-- TEXTAUSSCHNITT --
=======
4.1 Die Vorbringen des Gesuchstellers betreffen im Wesentlichen die Verteidigungsstrategie. Der Umstand, dass der Gesuchsteller und sein amtlicher Verteidiger diesbezüglich teilweise unterschiedliche Auffassungen vertreten, bildet keinen Grund für einen Anwaltswechsel, zumal RA B. nachvollziehbar darlegen konnte, weshalb er von bestimmten vom Gesuchsteller gewünschten Prozessvorkehren abgesehen hatte. So führte RA B. speziell zur Beanstandung seiner Verteidigungsleistung im Zusammenhang mit der Einvernahme von C. aus, der Zeuge habe kaum bzw. überhaupt nicht zu den relevanten Vorgängen Stellung nehmen können, weshalb er davon abgesehen habe, Fragen an den Zeugen zu stellen (TPF 139.522.24). Ein Pflichtversäumnis ist insoweit nicht auszumachen.
=======
-- BEREITGESTELLTES MATERIAL --
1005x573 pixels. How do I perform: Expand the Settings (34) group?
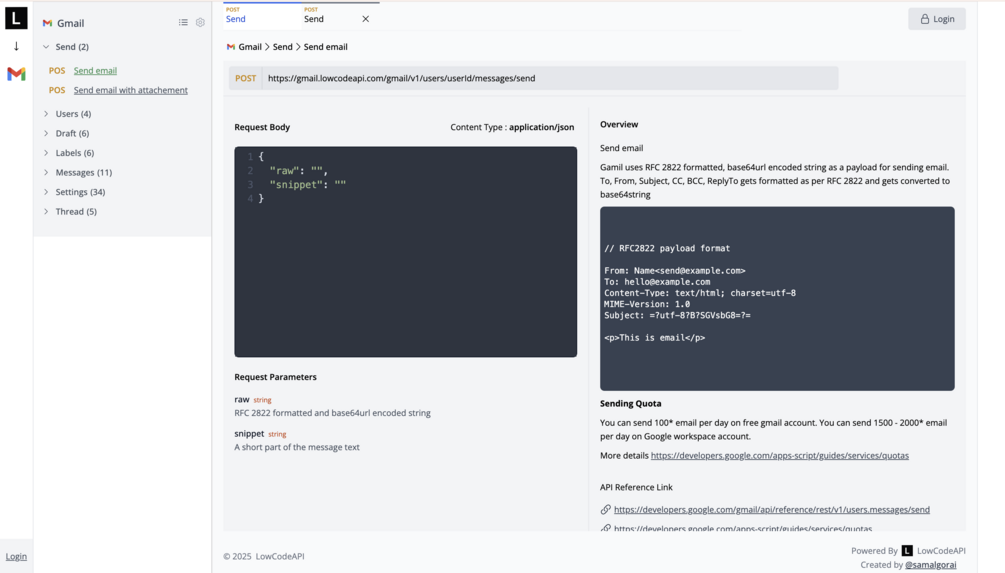(46, 192)
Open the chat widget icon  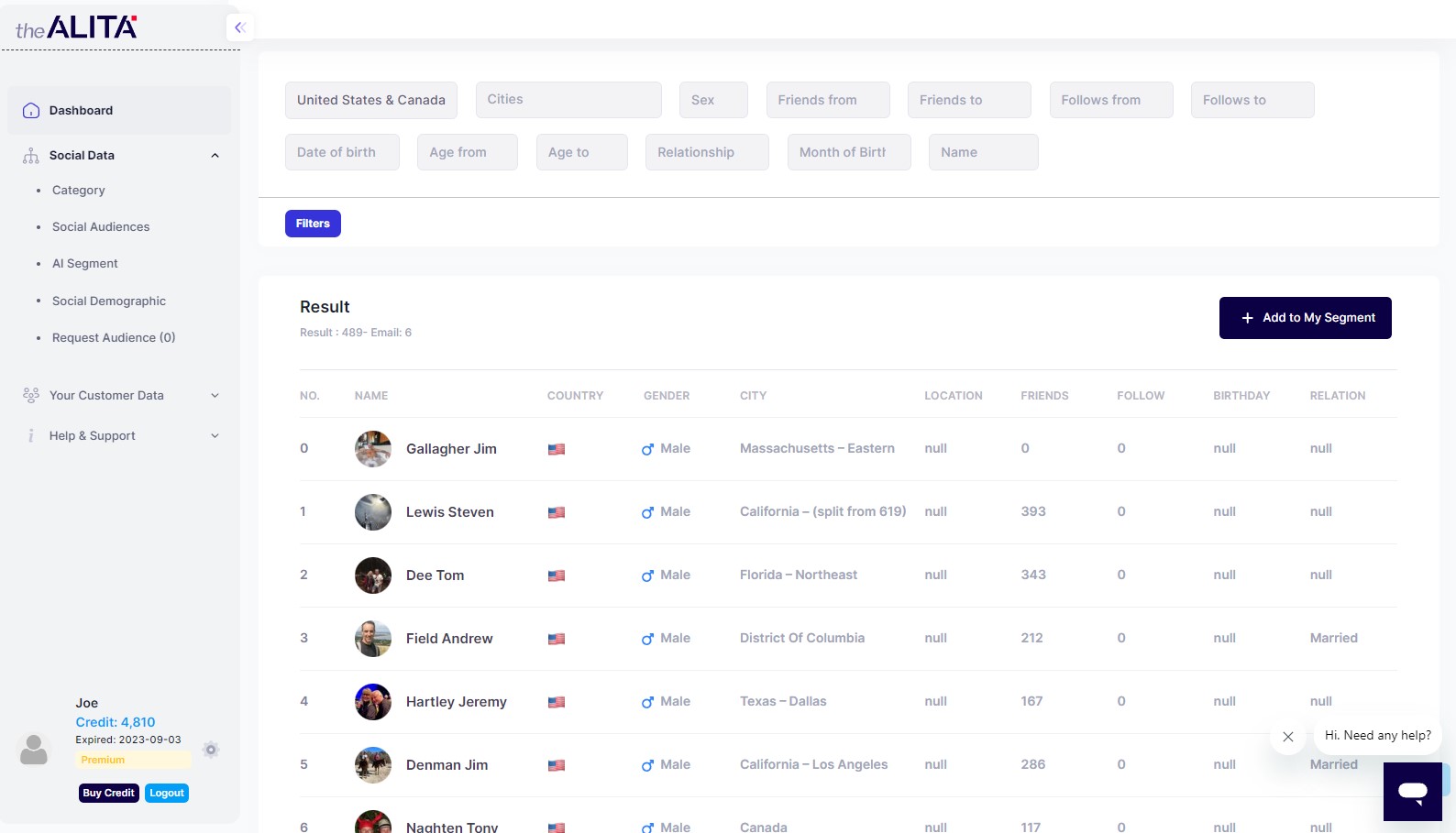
=======
-- FRAGEN UND AUFGABEN --
a - Welchen Grund nennt RA B. im Textausschnitt dafür, dass er dem Zeugen C. keine Fragen gestellt hat?
b - Nennen Sie alle Personen, die im Textausschnitt vorkommen, jeweils mit der Rolle, die der Text ihnen zuschreibt.

-- ANTWORTEN --
a - Der Zeuge habe kaum bzw. überhaupt nicht zu den relevanten Vorgängen Stellung nehmen können.

b -
- der Gesuchsteller
- RA B., der amtliche Verteidiger des Gesuchstellers
- C., der Zeuge